▶ **Work to be completed**
Copy each line of the entries that contains the word "This".
-*-*-
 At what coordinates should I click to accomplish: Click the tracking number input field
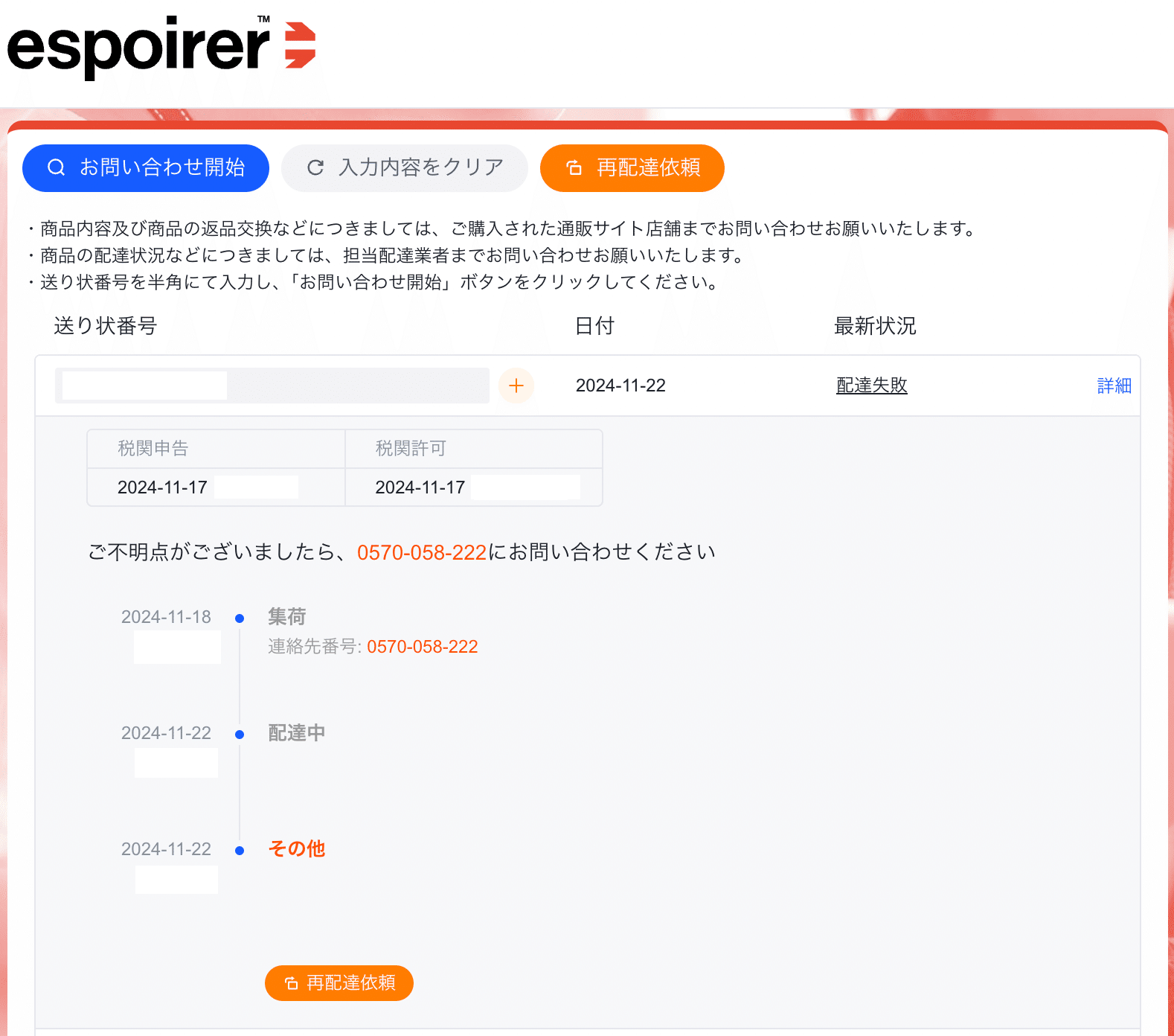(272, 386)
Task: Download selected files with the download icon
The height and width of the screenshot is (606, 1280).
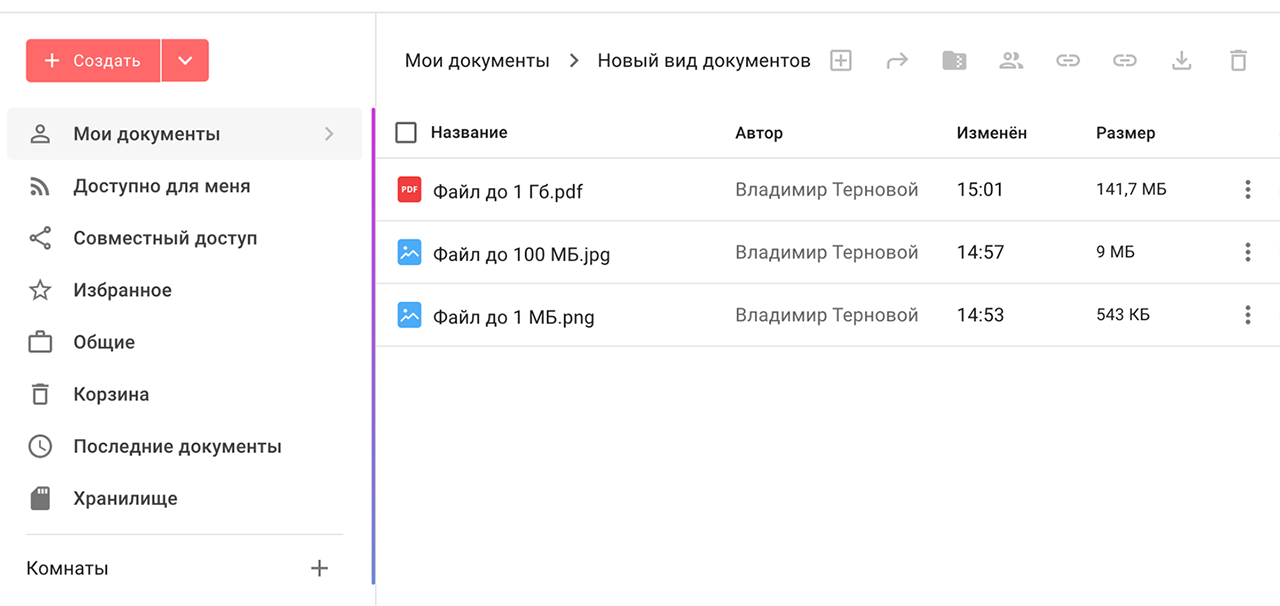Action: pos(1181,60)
-*-*-
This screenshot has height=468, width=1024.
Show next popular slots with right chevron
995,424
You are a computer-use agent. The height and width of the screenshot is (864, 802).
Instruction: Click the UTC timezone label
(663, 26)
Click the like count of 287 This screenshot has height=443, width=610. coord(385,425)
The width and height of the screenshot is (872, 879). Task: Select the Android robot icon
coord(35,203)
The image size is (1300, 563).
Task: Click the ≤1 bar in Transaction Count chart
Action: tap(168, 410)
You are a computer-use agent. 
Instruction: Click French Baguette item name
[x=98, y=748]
-*-*-
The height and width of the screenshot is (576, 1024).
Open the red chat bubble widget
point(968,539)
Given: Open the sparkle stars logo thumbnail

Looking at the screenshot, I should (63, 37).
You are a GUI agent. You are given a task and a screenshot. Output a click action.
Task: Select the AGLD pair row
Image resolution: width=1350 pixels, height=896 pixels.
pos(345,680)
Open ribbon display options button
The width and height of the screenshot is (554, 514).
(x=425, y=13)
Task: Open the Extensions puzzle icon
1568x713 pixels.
-*-*-
▶ **Solution to the exercise**
This screenshot has height=468, width=1024.
Click the like count of 287 This screenshot has height=443, width=610. coord(385,425)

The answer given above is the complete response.